The additional allegation that Defendant fled the scene of the accident does not change the outcome here.  In Brooks v. E.J. Willig Truck Transp. Co. (1953) 40 Cal.2d 669, 679 the court found that a hit and run cannot give rise to damages unless the fact of the hit and run caused additional damages above and beyond the accident itself. Brooks did not consider the issue of whether punitive damages can be imposed based on a hit and run.  It did, however, hold that such act only constitutes a tort if the act itself causes the plaintiff additional damages above and beyond the damages caused by the accident that precedes the hit and run.  For example, if a plaintiff is struck and is seriously bleeding following the accident, the fact that the defendant hits and runs could cause additional damage due to loss of blood, death, etc. If, however, the accident causes immediate soft tissue damage, no amount of aid would reduce or minimize the future damages, and the hitting and running would not give rise to additional damages.  If the act of hitting and running, in and of itself, does not give rise to a tort, then it logically follows that the act cannot give rise to a claim for punitive damages.  (Id.)

 

Here, ¶ 10 alleges that “Plaintiff… got out of his car, approached the Defendants' vehicle, and attempted to speak to Defendant DOE Driver 1 who refused to roll down his window.

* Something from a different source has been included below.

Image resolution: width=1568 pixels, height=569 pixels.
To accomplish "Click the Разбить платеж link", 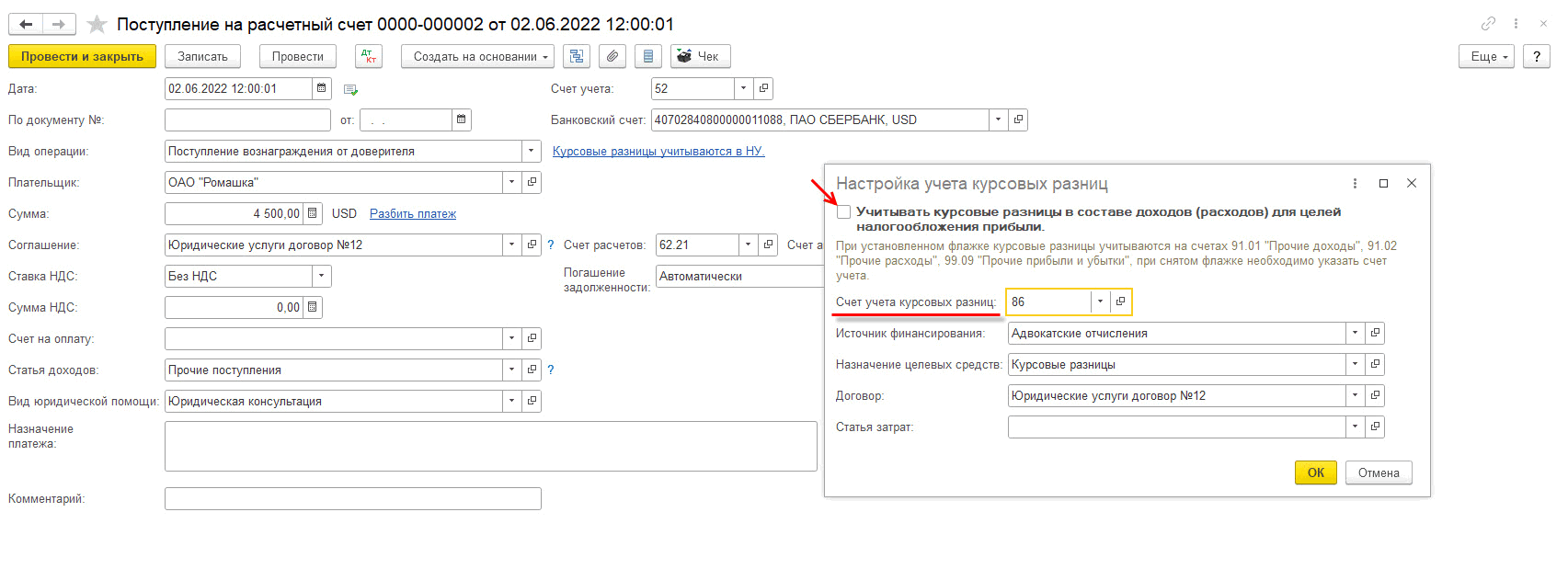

Plaintiff returned to his car and began filling out the relevant insurance information, and when Plaintiff looked up, Defendant DOE Driver 1 was pulling out to drive away. The Defendant took off driving, in grave violation of California Vehicle Code § 20001.”  (Id., ¶ 18.)  The complaint does not allege that Plaintiff suffered any additional damages because of Defendant’s alleged fleeing.  (Brooks, 40 Cal.2d at 679.) 

 

Accordingly, the motion to strike punitive damages is GRANTED with 10 days leave to amend.